§ Saved entries:
----------------------------------------
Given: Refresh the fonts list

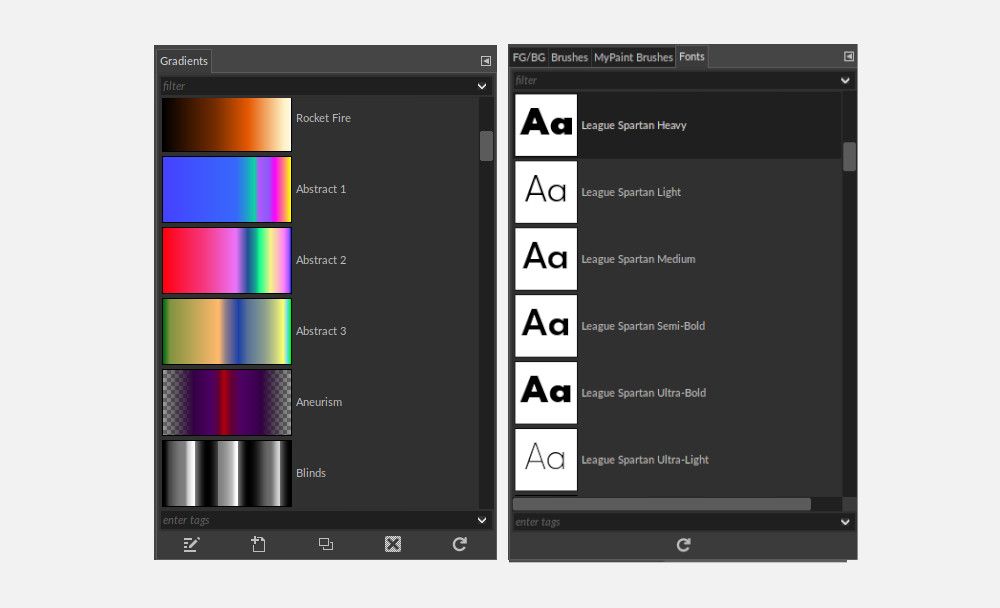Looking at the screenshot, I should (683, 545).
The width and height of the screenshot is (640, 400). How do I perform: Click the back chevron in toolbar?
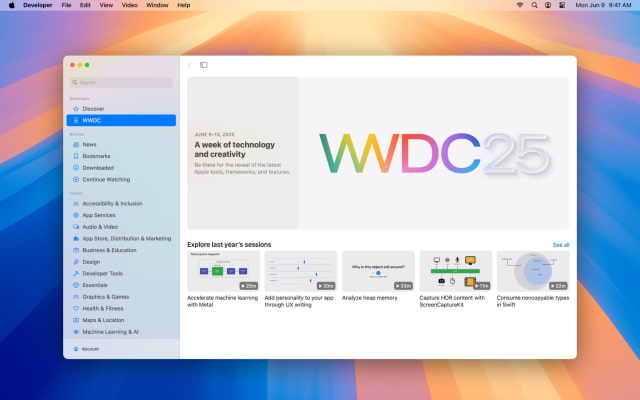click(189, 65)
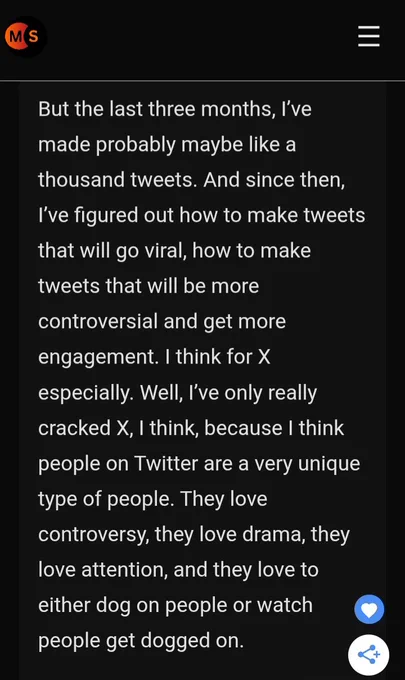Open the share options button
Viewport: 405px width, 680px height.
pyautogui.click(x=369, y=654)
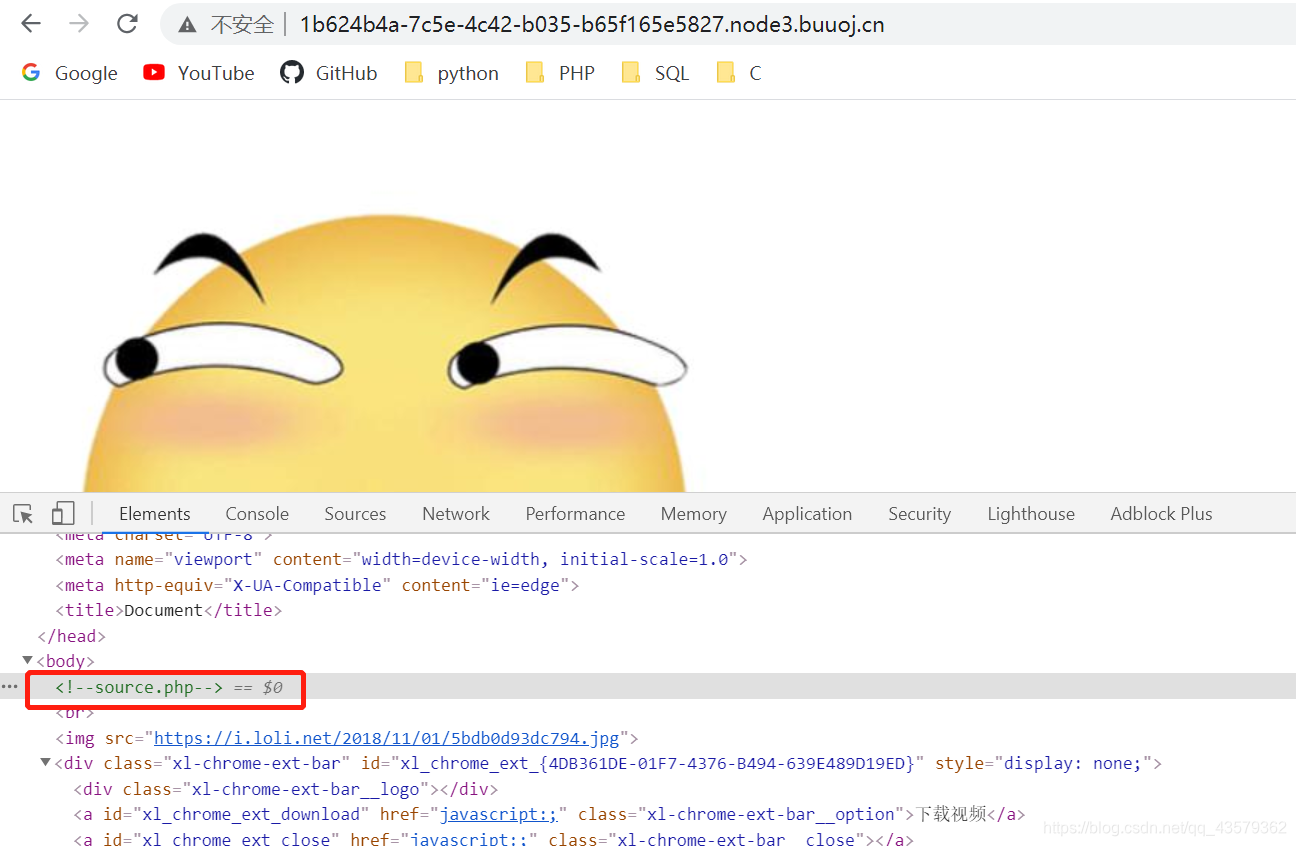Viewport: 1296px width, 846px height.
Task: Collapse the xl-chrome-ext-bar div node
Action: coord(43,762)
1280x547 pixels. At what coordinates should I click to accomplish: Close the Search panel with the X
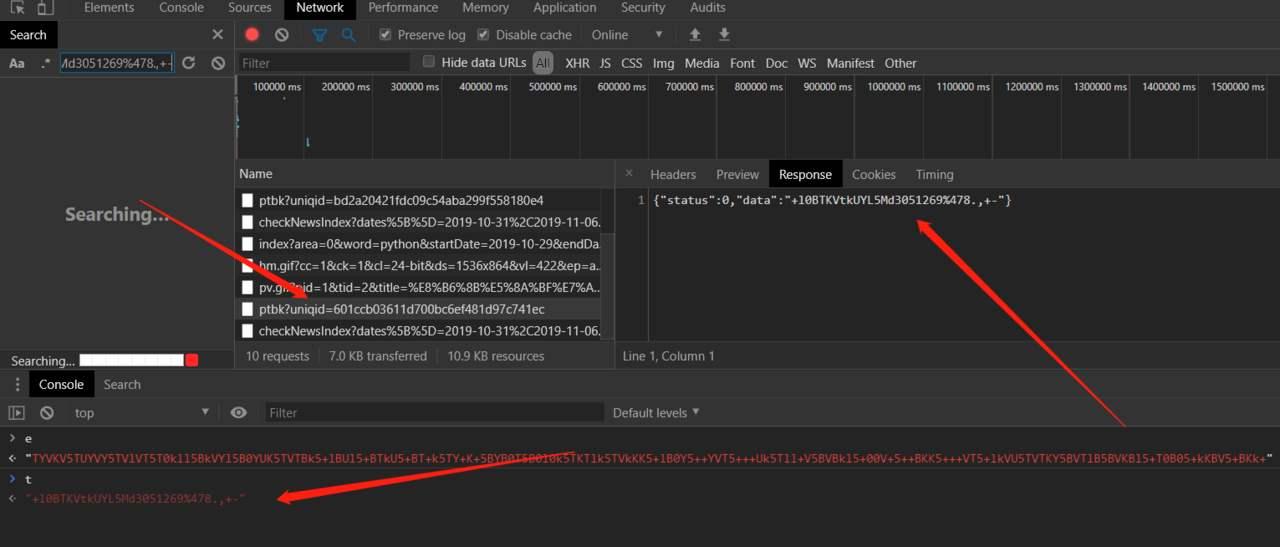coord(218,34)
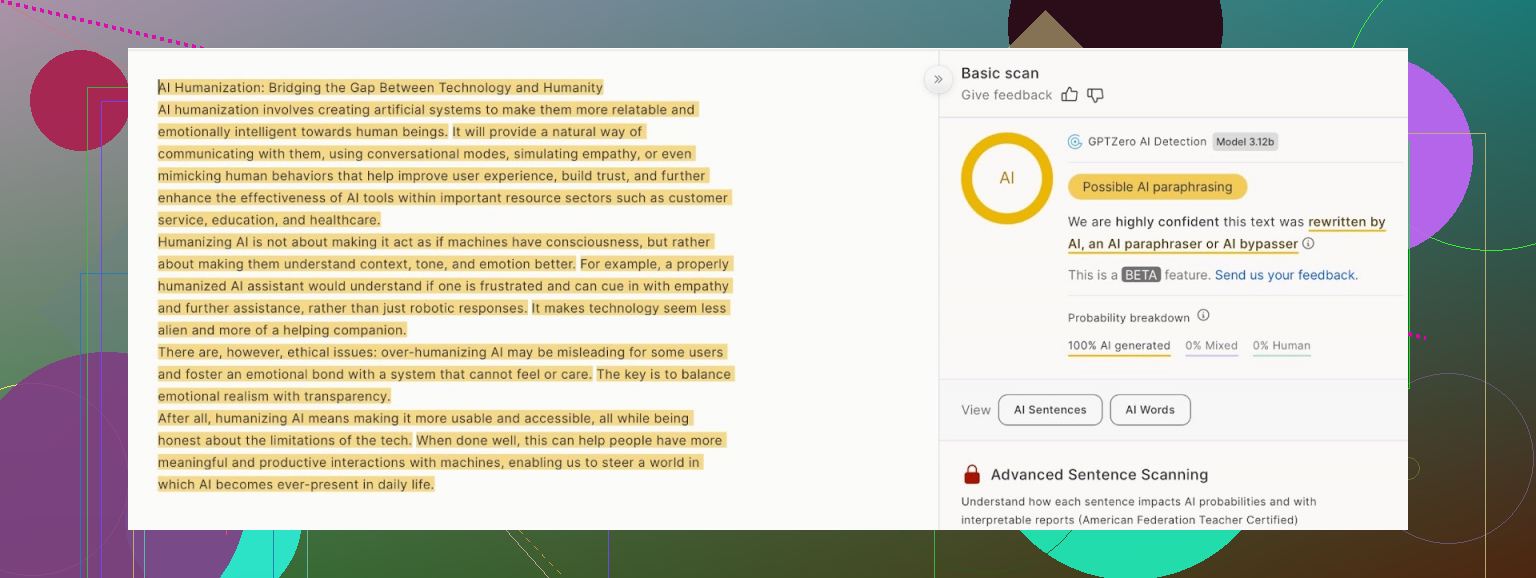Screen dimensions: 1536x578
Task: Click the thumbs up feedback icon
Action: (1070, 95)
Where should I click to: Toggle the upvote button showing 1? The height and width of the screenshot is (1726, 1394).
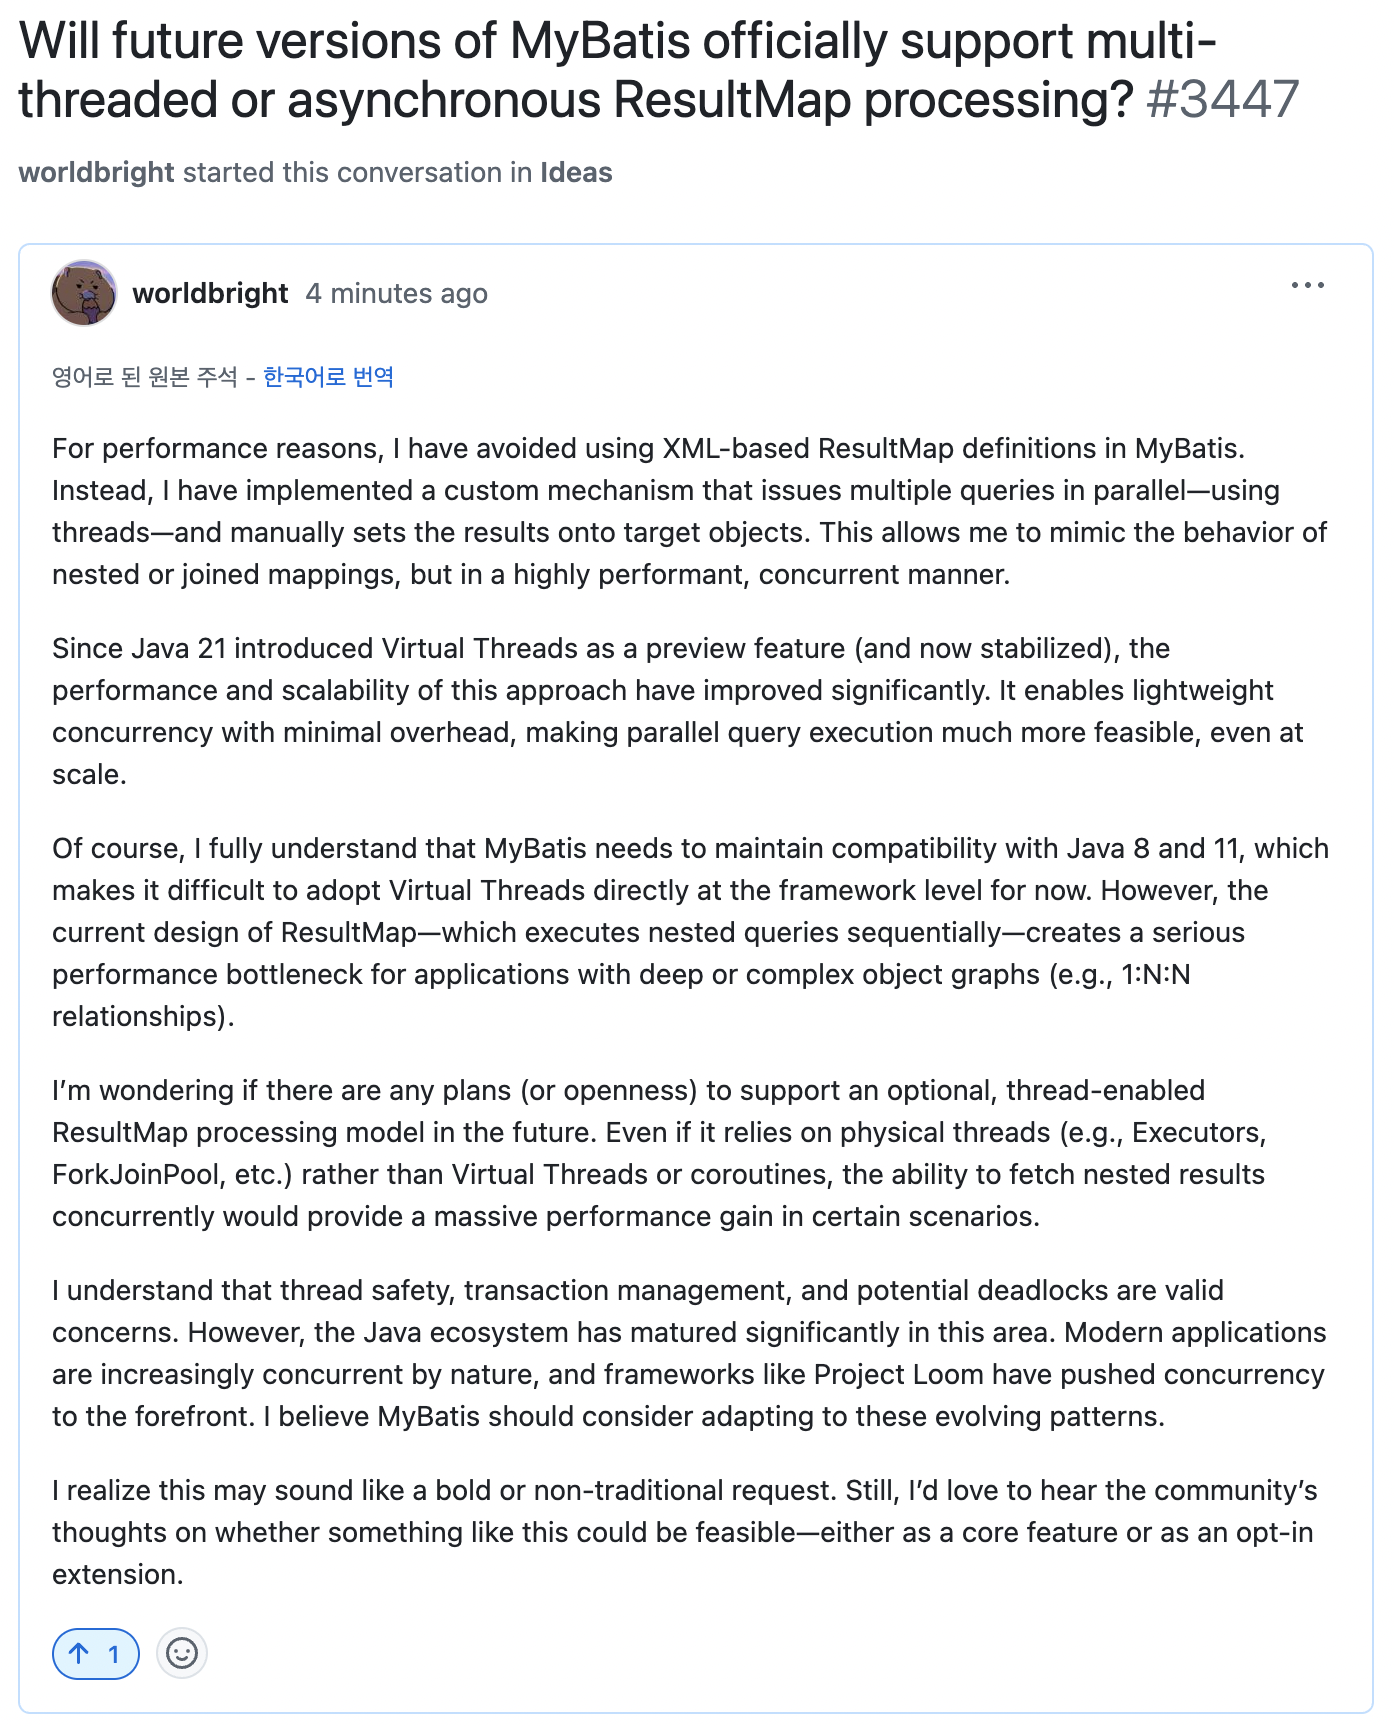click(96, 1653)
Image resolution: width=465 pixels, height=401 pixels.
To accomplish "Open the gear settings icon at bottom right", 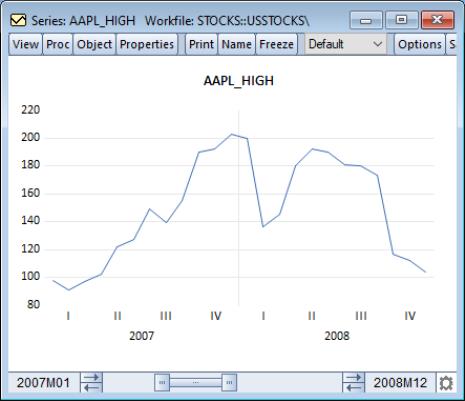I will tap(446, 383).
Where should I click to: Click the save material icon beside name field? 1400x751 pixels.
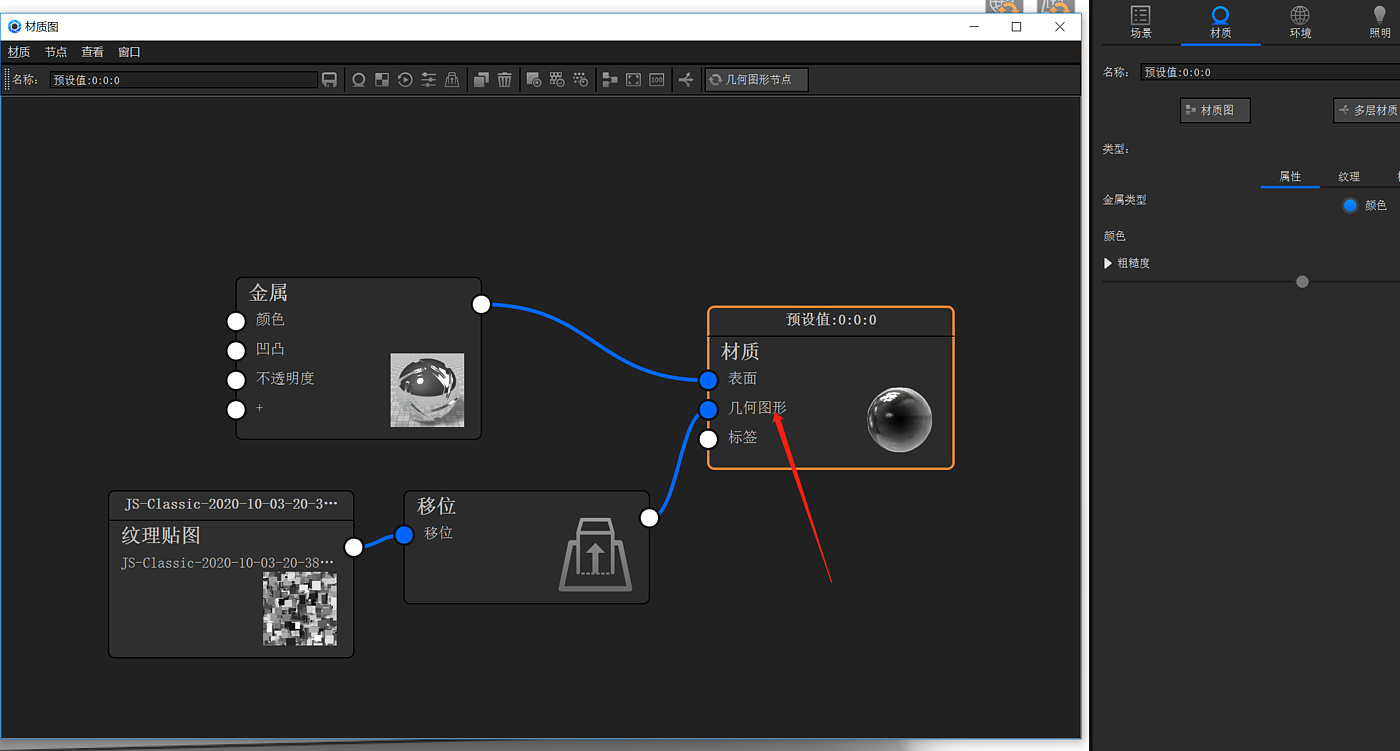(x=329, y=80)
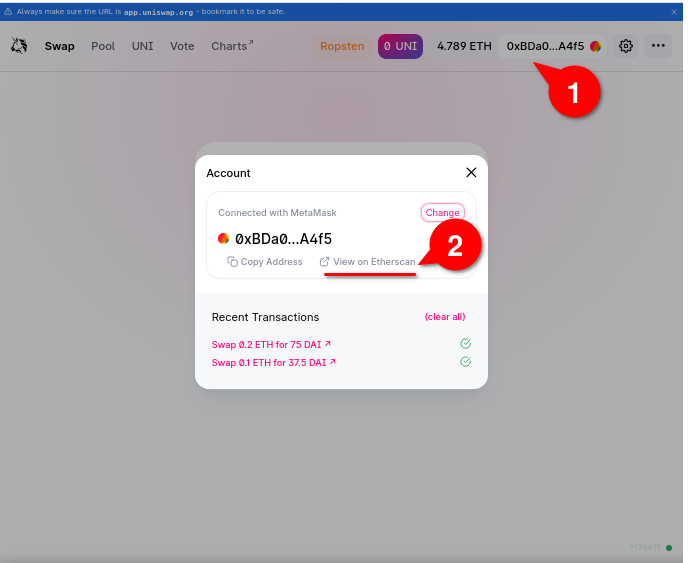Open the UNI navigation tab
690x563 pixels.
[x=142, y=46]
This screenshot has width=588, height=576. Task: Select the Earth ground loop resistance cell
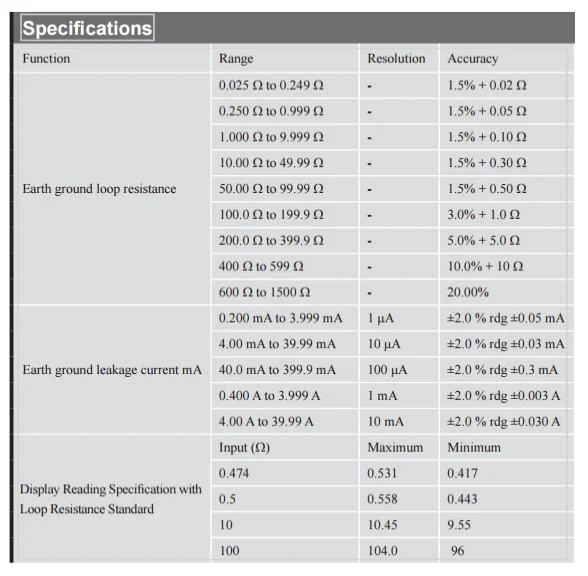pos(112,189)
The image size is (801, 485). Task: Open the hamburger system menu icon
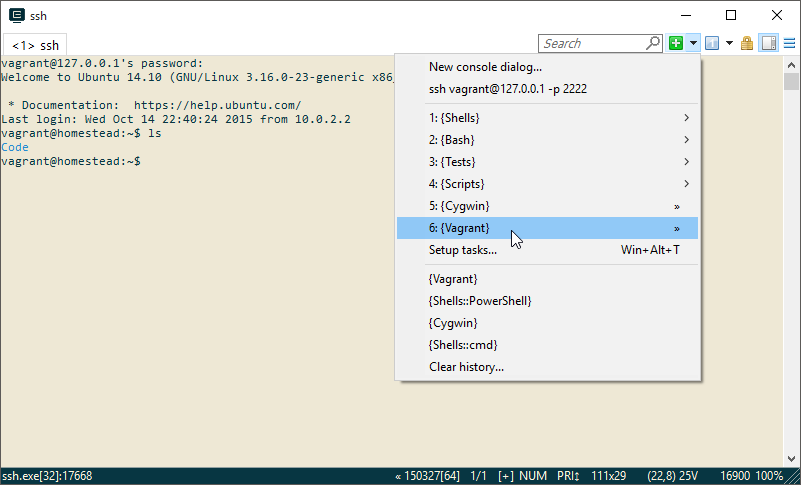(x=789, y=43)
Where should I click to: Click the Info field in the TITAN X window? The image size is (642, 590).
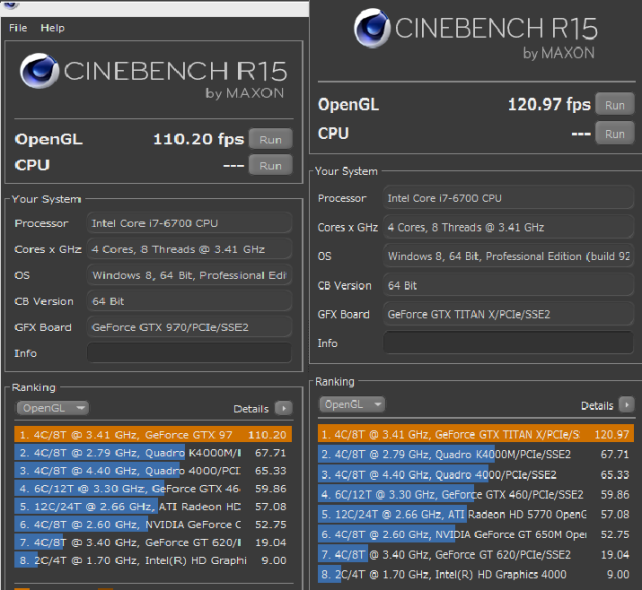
----------------------------------------
What do the lines above say from the line containing "Where should I click to: Click the save" through the last line? Quote them exactly, both ends included, and leave out the pictures.

Where should I click to: Click the save material icon beside name field? 1400x751 pixels.
(x=329, y=80)
Open the UNI navigation tab
690x563 pixels.
[x=142, y=46]
This screenshot has width=588, height=576. Task: Select the Earth ground loop resistance cell
pos(112,189)
The image size is (801, 485). Task: Open the hamburger system menu icon
(x=789, y=43)
Where should I click to: Click the Info field in the TITAN X window? The image size is (642, 590).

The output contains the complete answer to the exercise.